Stored data entries
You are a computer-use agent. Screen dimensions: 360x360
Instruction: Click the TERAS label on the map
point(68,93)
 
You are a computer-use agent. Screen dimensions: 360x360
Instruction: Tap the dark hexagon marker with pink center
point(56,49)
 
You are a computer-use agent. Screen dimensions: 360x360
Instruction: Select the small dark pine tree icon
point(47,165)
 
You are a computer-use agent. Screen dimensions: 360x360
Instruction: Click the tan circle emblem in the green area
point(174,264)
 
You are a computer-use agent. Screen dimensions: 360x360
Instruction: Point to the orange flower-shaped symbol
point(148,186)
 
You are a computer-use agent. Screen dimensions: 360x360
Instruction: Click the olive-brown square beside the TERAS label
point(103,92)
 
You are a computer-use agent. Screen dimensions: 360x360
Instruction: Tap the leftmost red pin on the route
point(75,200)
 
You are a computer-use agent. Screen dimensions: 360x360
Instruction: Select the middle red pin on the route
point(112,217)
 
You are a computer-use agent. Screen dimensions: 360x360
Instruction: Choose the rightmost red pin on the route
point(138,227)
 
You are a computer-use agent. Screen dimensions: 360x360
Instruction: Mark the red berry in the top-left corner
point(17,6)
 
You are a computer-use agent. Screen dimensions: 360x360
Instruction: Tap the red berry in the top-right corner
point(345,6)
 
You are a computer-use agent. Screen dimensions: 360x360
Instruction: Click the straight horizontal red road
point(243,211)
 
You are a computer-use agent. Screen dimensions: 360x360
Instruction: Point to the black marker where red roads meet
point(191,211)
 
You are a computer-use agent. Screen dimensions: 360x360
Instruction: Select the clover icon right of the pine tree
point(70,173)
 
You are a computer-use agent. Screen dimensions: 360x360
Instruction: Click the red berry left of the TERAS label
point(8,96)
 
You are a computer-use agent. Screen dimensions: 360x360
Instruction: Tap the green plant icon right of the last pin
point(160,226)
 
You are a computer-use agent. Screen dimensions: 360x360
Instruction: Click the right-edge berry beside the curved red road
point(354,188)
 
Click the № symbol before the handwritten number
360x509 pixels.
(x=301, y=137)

▸ **THE TASK**:
Filter the items and copy every line that contains the word "corner".

▸ **WORKED ANSWER**:
Instruction: Mark the red berry in the top-left corner
Instruction: Tap the red berry in the top-right corner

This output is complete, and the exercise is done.